Primary Care Coding Alert

Reader Questions:

Include Nonincision Tick Removal in E/M Service

Question: How should I submit the following claim?: A patient with a tick embedded in his shoulder came to our office. The family physician removed the whole tick, which was still alive. He sent the tick to a laboratory for testing and requested blood work for the patient. Should I code this as a removal or a biopsy, and what diagnoses should I report?

New Jersey Subscriber
 
Answer: You should not consider the removal of the tick as a biopsy. The FP did not remove any tissue for examination.
 
Most tick removals don't require incision. If this is true in your case, you should include the service in the appropriate-level E/M code (such as 99212-99213, Office or other outpatient visit for the evaluation and management of an established patient ...).
 
For the ICD-9 codes, you should report the site-specific superficial injury code with an E code to explain the injury's cause. Because the insect bite is on the shoulder, you should select 912.4 (Superficial injury of shoulder and upper arm; insect bite, nonvenomous, without mention of infection).

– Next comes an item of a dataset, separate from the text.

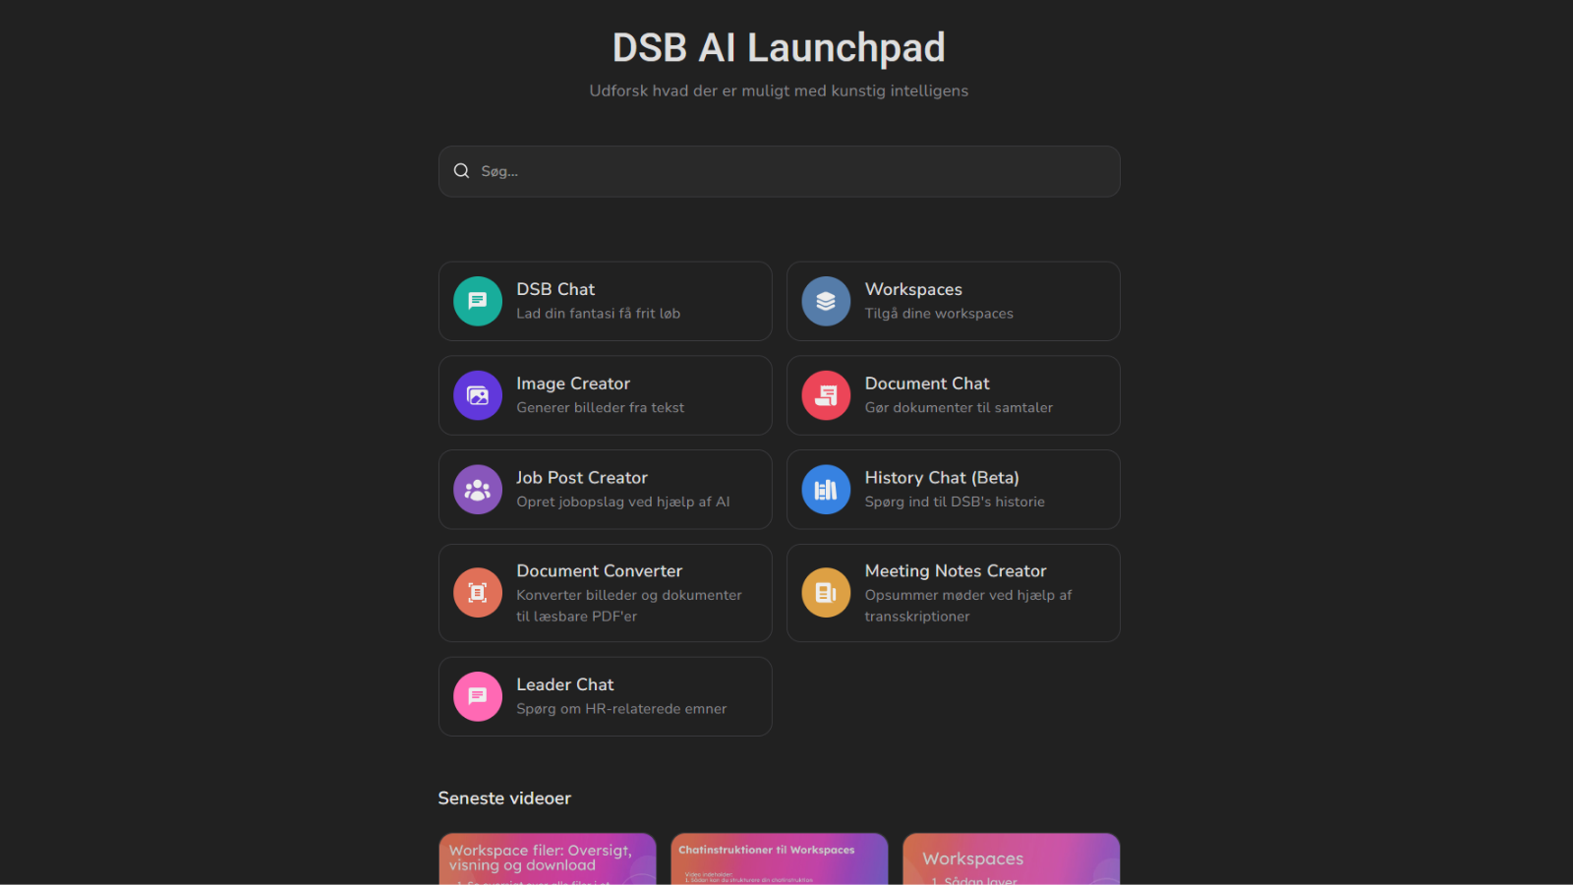Click the magnifying glass search icon
1573x885 pixels.
pos(461,171)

To indicate that an animal caused the injury, assign E906.4 (Other injury caused by animals; bite of nonvenomous arthropod) as a secondary diagnosis.
 
Do not use a foreign-body removal code unless the FP removed the tick via an incision. In that case, consider using either 10120 (Incision and removal of foreign body, subcutaneous tissues; simple) or 23330 (Removal of foreign body, shoulder; subcutaneous).